This was home to the largest silver producer in California in the mid-1880s that was established after 4 prospectors from Grapevine Station set out to get to a mountain peak located northwest, which they described as “calico-colored.” There they discovered silver and the town that sprung thereafter came to be known as Calico Town.
Silver King Mine was the name given to the mine that these 4 opened at the mountain. Various establishments came up fast after this including boarding houses, a post office that was put up in 1882, 3 restaurants, 3 hotels, brothels, 5 general stores, bars and a meat market. The weekly newspaper called Calico Print was also in circulation and in addition to these; a voting precinct and school district were established by the county.
Calico town had professional workers too among them being a justice of the peace, a deputy sheriff and 2 constables, 2 doctors, 2 lawyers and 5 commissioners. Telegraph, telephone and Wells Fargo office services were also available in this town then. Between 1883 and 1885 silver production here had hit its peak and the town boasted of 500 mines with a population of 1,200 individuals.
Colemanite a borate mineral was discovered in the Calico Mountains thereafter and by 1890, the population of this town had risen to 3,500 individuals from various nations including America, China, France, Ireland, Netherlands, England and Greece. This same year prices of silver dipped after the introduction of the Silver Purchase Act and by 1896 the situation had become worse making the mines in this town uneconomically viable.
In 1898 the post office was shut down and the school followed thereafter leaving the once bustling town as a ghost town by the onset of the century. Borax mining in the area was terminated in 1907 after which the town was deserted and most of the original establishments in the town of Calico were moved to Yermo, Barstow and Dagget after this period.

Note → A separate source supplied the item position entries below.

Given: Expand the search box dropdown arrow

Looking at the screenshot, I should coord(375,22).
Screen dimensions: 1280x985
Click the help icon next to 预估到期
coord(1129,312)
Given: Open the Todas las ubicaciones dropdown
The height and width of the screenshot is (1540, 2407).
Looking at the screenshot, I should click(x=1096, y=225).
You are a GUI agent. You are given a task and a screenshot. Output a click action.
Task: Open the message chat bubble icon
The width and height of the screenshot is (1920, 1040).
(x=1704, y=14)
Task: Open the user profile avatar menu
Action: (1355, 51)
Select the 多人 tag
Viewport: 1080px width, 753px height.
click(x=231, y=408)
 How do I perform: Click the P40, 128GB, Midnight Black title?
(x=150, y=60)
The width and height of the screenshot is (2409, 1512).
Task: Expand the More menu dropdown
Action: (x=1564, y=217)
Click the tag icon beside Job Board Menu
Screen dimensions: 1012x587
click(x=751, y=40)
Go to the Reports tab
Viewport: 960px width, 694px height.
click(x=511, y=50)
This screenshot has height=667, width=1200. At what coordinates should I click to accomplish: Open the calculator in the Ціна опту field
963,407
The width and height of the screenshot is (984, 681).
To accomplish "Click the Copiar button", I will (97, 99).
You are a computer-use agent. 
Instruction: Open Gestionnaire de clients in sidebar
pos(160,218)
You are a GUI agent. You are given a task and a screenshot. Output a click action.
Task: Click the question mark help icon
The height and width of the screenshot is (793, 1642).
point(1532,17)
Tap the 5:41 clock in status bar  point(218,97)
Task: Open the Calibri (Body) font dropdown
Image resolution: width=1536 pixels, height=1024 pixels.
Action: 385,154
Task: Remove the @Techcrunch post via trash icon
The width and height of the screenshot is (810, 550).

An attempt to bring the town back to life was made by Walter Knott and Cordelia his wife in 1915 when they decided to put up a cyanide plant that was supposed to extract remaining silver from deposits of the infamous Silver King Mine. They also founded Knott’s Berry Farm and built the redwood cyanide tanks to serve the plant they had established.
Their home was located at Newberry Springs and they went ahead to acquire the town of Calico in 1951. Once they had possessed it, they embarked on restoring it into what it was originally by taking a cue from old photographs. The town was later donated to San Bernardino County by Knott in 1966 and it became a County Regional Park.
In 2012 Calico was re-opened for residential purposes and in America; this was a first for a ghost town and luxury villas were also put up 100m away from the town’s site. Some of the structures that are still standing here today include Joe’s Saloon, Lil’s Saloon, Smitty’s Gallery, the general store, Lucy Lane’s former home that served as the courthouse and the town’s office and has since been turned into the main museum, as well as homes where Chinese citizens once lived that are in ruins currently.